My grand plan is to find a commercial sponsor to co-fund a knitting history research centre at the CTR, with scholars looking at all periods, considering technological developments, and modern design. I also need to see if I qualify for any of the conventional European academic grants and, if so, learn more about them. The MUS also brought me the unofficial title of CTR Communications Director — partly because of my enthusiasm for publicity, sponsorship schemes and outreach projects.

Rather fittingly, my other administrative task was to formally announce my research project. I completed my online profile on the CTR’s university website, set up a Facebook page called Strickersvej and a group on Ravelry. I also posted it on The Tudor Tailor’s website and Facebook page. I was very gratified by the speed and enthusiasm with which people joined my volunteer team. I now need to decide how best to manage my plans for collaborative test knitting and communicate with everyone in an appropriate way (the Horizon 2020 programme requires a data management plan with privacy protocols and ethical etiquette). Now I know I have a substantial team I can start to employ their talents. But before I could do that, I had to travel the known world …

I went on a course in Leiden in the Netherlands, which is a lovely place. The best bit of the course was seeing original textiles — badly in need of conservation — up close (see photo).

Examining original textiles in Leiden, Netherlands

In Regina, Canada, I ran workshops on c16th dress with my Tudor Tailor colleague, Ninya Mikhaila. I met enthusiastic recruits to my collaborative knitting team and people who work with the scientific techniques I am hoping to apply to some of the c16th material, including Tracy Walker (Canadian Light Source) and Kataryna Tkach (Alberta Innovates). I now need to propose appropriate collaborations with them and their colleagues.

Me in a basement (again) viewing the knitted cap and what is probably its lining

At Memorial University, Newfoundland (MUN), I undertook my first official field work. I examined three knitted items I expected to see: the knitted cap from Red Bay I saw previously in October 2014 (which Parks Canada curator Cindy Gibbons had brought to the campus at St John’s especially for me), and what are catalogued as two caps but are probably a cap and its lining from the same excavation (see photo). I also saw a fragment of knitting that might be part of a sleeve. This item is ribbed and darned (see photo). As far as I know, this is the earliest example of each technique in a knitted item — but is it actually from the 1570s?
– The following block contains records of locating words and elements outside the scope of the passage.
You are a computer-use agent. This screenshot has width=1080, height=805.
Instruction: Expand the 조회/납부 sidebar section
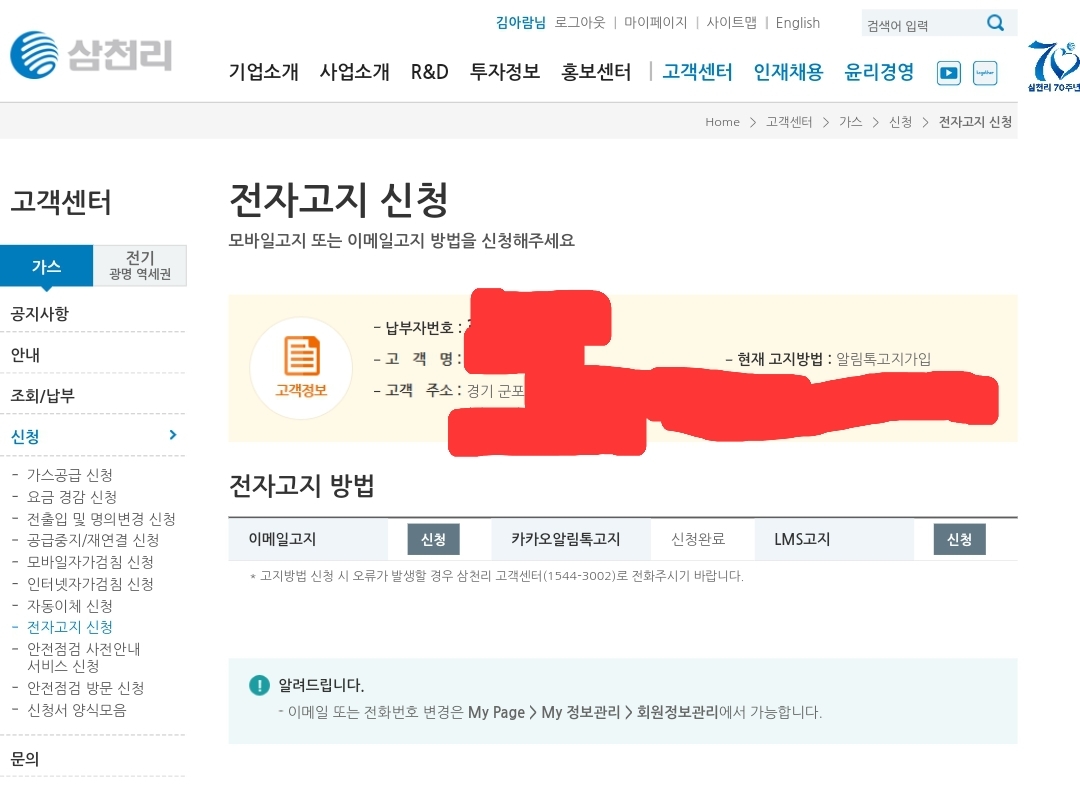43,396
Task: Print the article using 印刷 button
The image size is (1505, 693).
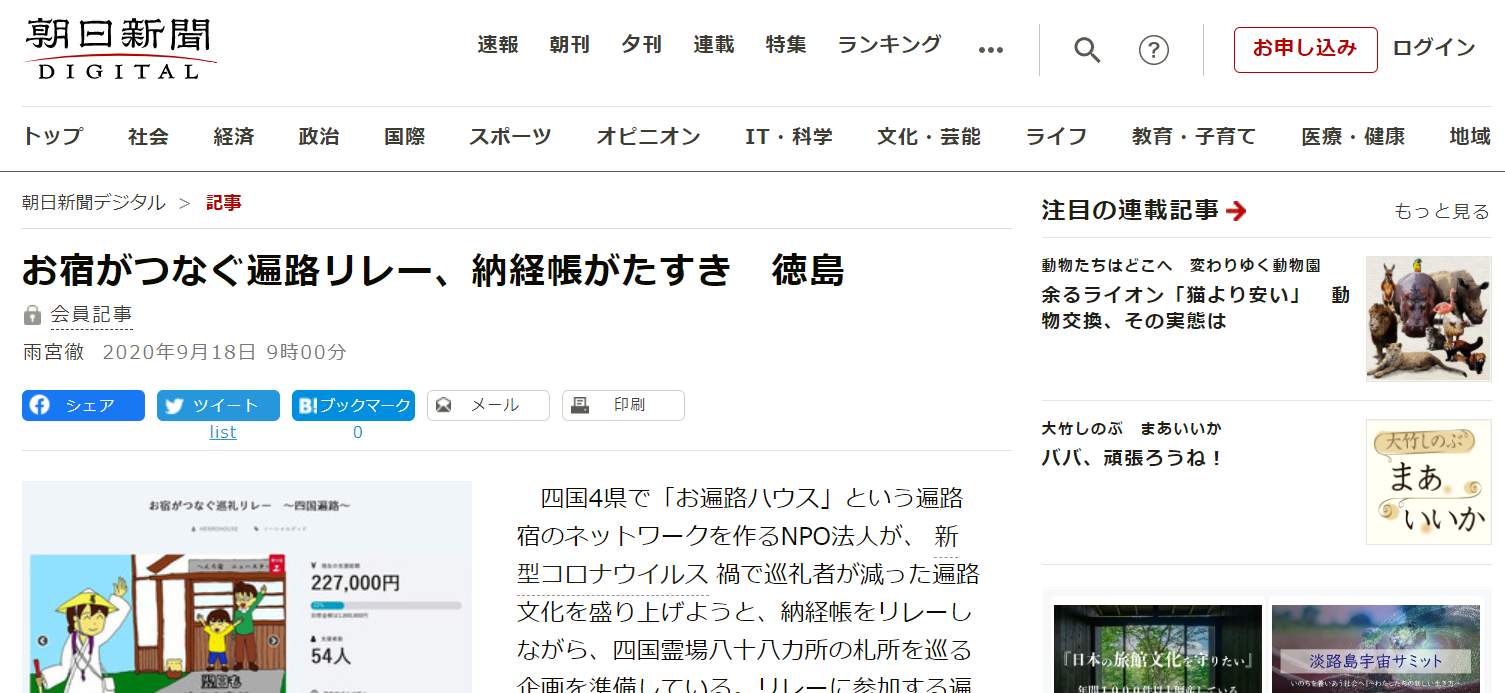Action: click(x=623, y=405)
Item 31258C from Saddle Island, Red Bay, Labrador, Canada — potentially c16th ribbing and darning

Ninya and I have done a lot of detective work on the textile finds from Red Bay trying to work out which garment remains come from which burial site. We were hugely helped during our visit by Maria Lear (archaeological curator), Donna Teasdale (conservator) and Lori White, who wrote her masters thesis on the burials. There is one part of Saddle Island where much later items were mixed with 1570s material. More careful digging into the documents may reveal whether item 31258c is from the c16th or c19th.

I also met Dr Catherine Losier, archaeologist and knitting enthusiast. She invited me to give a paper on my research project to which 20+ people came at very short notice. We recruited a team of willing volunteers to help us with our work in the archaeological store. They took photos, did acetate tracings, digitized documents and dressed up as Basque mariners for the occasion — well, it was Hallowe’en (see photo).

Basque team.

Meanwhile, the support team — TLG and The Terrible Terriers — held the fort back home. And to remind me of Denmark, students at MUN were given a presentation by Canadian vikings (see photo) who wore what looked like knitted caps! But I didn’t get a chance inspect them closely — maybe they were nåhlbinding. I couldn’t visit L’Anse Aux Meadows, which is known for its reconstructions of Norse clothing, as it is an unsuitable destination in October. My other disappointment was that having started my month with a MUS (pronounced moose), I was rather hoping to see a real moose (pronounced moose) but apparently they don’t mooch about much at the mall in urban Canada. This is nearest I got to one.